Grzyb, pleśń i smród - w takich warunkach, w nowych budynkach przy ul. Sportowej, żyją ludzie. Ich gehenna trwa już od 3 lat.
Od momentu wprowadzenia się do nowo wybudowanych bloków w 2013 roku, mieszkańcy muszą zmagać się z ogromną wilgocią, przez którą na ścianach ich mieszkań rośnie grzyb i pleśń.
Mimo ich licznych interwencji do zarządcy budynku, czyli Miejskiego Zarządu Nieruchomości Komunalnych, nadal ten problem nie został rozwiązany. Natomiast przez 3 lata sytuacja się tylko pogarsza.
Problem dotyczy mieszkań usytuowanych na parterze oraz piwnicy. W tych mieszkaniach na ścianach tworzą się zacieki. W piwnicy, w najbardziej krytycznym momencie, woda po prostu spływa po ścianach.
Mieszkańcy załamują ręce, obawiają się o swoje zdrowie. Próbują sami niwelować skutki, jednak bezskutecznie. Każda próba zatynkowania zagrzybionych i mokrych ścian kończy się niepowodzeniem. Pod wpływem wilgoci tynk po prostu odpada.
Jak nas poinformowali mieszkańcy, na miejscu co jakiś czas pojawiają się komisje MZNK, które badają przyczynę tego stanu, jednak ich działania są bezskuteczne i nic z tego nie wyniki. Jak podkreśla mieszkanka, w jej mieszkaniu już kilkakrotnie była rozkuwana łazienka w poszukiwaniu przyczyny ciągłej wilgoci, jednak żadna próba nie przyniosła rezultatów.
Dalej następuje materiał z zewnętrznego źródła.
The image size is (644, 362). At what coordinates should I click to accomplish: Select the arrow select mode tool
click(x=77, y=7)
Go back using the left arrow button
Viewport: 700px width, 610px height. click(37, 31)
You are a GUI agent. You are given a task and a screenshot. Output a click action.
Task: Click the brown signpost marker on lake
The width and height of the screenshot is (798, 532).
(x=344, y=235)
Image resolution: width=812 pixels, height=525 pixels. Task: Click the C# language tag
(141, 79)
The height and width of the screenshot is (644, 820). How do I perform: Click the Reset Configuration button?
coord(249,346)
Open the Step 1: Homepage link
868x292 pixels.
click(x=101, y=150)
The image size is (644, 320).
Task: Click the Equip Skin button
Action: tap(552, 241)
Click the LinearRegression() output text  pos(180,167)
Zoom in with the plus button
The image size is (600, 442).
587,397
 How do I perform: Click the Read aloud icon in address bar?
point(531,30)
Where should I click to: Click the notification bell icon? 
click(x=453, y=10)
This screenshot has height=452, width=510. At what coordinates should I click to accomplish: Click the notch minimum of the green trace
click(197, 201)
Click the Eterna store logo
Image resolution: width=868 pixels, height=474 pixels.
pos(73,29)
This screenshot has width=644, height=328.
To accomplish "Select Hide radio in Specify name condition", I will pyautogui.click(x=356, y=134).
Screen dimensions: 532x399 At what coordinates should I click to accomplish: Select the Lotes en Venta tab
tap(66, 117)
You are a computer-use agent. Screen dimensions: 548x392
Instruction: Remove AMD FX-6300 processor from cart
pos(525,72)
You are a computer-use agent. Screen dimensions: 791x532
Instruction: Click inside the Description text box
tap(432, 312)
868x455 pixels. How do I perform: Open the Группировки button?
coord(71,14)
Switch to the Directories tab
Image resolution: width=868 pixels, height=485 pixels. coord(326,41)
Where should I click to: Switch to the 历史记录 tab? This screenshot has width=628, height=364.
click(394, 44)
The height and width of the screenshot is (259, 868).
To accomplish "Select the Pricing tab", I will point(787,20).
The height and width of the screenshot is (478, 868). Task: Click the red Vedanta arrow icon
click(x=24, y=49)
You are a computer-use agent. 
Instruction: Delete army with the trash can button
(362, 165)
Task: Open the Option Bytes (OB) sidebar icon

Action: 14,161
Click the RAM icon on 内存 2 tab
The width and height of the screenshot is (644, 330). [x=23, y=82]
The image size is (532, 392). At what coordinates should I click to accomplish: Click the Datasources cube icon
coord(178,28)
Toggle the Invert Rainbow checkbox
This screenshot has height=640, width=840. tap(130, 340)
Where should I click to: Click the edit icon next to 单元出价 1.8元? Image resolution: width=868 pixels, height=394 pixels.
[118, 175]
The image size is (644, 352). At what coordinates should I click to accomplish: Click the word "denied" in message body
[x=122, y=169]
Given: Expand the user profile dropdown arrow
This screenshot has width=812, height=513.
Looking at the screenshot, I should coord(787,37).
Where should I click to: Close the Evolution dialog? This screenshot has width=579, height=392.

Przez wilgoć, w mieszkaniach utrzymuje się cały czas nieprzyjemny zapach. Mieszkańcy pytają także, czy są bezpieczni w swoich mieszkaniach. Na ścianach, cały czas zalewanych przez wodę, znajdują się przewody elektryczne. To jednak niejedyne usterki.
Czy mieszkanie w takich warunkach jest bezpieczne dla ich zdrowia? Oczekują szybkiej interwencji ze strony zarządcy budynku. Zastanawiają się także, kto pokryje koszty remontu ich mieszkań.
W tej sprawie wystosowaliśmy pytania do MZNK. Sprawę będziemy śledzić na bieżąco.